Palliative and end-of-life care in residential facilities improves residents’ quality of life and saves public money through reduced use of ambulance and hospital services, but take up remains low, new economic analysis shows.
The research analysis by the National Centre for Social and Economic Modelling (NATSEM) at the University of Canberra looked at palliative care’s impact in seven areas including residential aged care, home-based care and hospitals.
It found that palliative care in all settings had positive outcomes for Australians while also reducing healthcare costs but that greater investment was needed to realise the care preferences of people approaching end of life.
NATSEM’s convenor and deputy director of the Institute for Governance and Policy Analysis Professor Laurie Brown said palliative care and end-of-life care in residential aged care made “good economic sense”.
“It reduces unnecessary visits to emergency departments and transfers to hospital and costly interventions that neither the resident nor family want,” Professor Brown told Australian Ageing Agenda.
“And it allows the resident and their family in consultation with the aged care provider to make more informed choices about the resident’s end-of-life pathway.”
Despite its cost-effectiveness, there is “significant unmet need” for palliative care in residential aged care, where about a third of permanent residents die each year usually in their facility or following transfer to hospital, Professor Brown said.
Of the 55,600 permanent residents who died in aged care in 2014-15, over 87 per cent had been in care for more than three months and over half had stayed in care for more than two years, she said.
“Yet very few residents were assessed for needing palliative care, and the uptake of advanced care directives in residential aged care remains low,” Professor Brown said.
Only 4 per cent of residents in aged care in 2014-15 were assessed as requiring palliative care according to their Aged Care Funding Instrument appraisal.
This figure does not come close to the number of residents who die in aged care each year, said Palliative Care Australia CEO Liz Callaghan.
“More research is needed to establish why there is such a significant difference in these numbers and what can be done to ensure that all residents who require palliative care support are able to access it,” Ms Callaghan told AAA.
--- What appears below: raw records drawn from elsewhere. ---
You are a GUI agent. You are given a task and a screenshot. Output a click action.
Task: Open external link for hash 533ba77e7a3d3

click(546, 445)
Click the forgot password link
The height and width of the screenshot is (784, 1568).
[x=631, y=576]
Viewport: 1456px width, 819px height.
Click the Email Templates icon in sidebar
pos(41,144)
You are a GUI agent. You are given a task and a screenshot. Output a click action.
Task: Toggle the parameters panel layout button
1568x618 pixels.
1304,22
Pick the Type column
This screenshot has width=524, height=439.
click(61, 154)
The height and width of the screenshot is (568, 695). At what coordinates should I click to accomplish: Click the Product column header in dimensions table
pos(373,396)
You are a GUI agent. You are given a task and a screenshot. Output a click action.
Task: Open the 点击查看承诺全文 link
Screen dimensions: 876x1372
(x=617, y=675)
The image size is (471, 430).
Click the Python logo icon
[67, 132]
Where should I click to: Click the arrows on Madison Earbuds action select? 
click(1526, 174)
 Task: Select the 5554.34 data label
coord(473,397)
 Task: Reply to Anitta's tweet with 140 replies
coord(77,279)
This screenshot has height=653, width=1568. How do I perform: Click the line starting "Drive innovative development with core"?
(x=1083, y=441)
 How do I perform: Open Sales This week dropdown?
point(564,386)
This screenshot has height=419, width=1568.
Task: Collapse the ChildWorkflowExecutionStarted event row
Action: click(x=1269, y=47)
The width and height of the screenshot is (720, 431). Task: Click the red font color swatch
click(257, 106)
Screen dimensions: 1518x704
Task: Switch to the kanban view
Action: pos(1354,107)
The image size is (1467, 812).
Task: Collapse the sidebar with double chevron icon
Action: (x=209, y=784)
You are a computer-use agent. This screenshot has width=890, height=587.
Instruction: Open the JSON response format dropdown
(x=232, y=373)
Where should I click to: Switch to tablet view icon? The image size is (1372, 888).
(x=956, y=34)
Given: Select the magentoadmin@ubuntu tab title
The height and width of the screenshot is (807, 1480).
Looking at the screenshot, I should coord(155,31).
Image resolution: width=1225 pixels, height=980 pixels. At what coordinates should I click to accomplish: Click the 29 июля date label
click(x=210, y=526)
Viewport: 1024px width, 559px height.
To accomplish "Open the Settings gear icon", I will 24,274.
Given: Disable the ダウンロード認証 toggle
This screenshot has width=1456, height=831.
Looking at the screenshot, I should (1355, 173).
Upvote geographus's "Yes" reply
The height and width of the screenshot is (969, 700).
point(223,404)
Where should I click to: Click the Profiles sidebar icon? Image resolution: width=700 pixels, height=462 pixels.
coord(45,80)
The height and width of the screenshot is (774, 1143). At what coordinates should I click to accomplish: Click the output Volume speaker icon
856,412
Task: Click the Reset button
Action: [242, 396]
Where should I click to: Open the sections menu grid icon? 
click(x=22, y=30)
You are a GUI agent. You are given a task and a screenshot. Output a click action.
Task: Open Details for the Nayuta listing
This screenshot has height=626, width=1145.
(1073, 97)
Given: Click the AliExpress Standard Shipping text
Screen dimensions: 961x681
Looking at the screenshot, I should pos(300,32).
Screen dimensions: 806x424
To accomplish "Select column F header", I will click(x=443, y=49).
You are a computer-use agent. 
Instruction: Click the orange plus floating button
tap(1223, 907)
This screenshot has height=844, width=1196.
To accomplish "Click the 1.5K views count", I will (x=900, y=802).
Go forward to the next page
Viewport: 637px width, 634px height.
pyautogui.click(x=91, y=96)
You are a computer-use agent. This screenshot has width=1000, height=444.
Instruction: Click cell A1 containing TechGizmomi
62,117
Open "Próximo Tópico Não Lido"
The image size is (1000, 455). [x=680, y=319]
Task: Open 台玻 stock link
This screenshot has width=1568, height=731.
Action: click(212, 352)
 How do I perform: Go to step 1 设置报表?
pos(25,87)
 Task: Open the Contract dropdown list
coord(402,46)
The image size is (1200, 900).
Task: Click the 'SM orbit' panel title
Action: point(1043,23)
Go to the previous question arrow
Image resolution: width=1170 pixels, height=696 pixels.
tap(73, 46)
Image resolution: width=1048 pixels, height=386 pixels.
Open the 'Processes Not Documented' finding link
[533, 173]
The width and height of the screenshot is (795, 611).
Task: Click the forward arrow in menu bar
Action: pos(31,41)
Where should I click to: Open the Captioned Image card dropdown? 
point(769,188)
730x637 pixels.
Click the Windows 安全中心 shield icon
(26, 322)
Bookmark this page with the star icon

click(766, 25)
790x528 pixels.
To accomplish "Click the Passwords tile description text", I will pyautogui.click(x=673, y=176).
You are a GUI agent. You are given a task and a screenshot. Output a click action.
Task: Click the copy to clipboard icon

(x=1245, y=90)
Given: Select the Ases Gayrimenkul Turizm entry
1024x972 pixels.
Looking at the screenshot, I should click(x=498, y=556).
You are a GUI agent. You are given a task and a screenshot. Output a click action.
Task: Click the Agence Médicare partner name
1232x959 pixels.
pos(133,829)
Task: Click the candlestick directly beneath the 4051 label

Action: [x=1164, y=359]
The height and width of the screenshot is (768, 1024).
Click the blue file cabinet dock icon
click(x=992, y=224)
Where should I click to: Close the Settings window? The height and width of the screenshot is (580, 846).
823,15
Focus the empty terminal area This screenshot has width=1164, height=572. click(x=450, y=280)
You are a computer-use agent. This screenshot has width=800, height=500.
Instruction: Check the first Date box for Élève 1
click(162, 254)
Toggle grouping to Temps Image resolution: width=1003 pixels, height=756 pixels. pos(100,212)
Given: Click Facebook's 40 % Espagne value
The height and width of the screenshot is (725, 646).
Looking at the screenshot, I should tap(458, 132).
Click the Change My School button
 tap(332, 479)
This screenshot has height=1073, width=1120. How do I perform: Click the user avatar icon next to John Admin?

Residential aged care providers can better support residents at the end of life by investing in upskilling staff and engaging with specialist palliative care staff when required, Ms Callaghan said.
“The ability to recognise when a resident is dying should be a core competency for all staff,” she said.
Each resident should have an end-of-life plan that includes an advance care directive and wishes on pain and other symptom management to reduce hospitalisations, and providers should invest in the resources required to support people to die in place, Ms Callaghan said.
“Items such as syringe drivers, mobility aids and palliative medications should be available when required to reduce the need to transfer residents to hospital.”
Professor Brown also called for advance care planning throughout residential aged care along with the inclusion of palliative care health professionals as part of residential care teams to better meet demand for palliative care services.
Access the research here.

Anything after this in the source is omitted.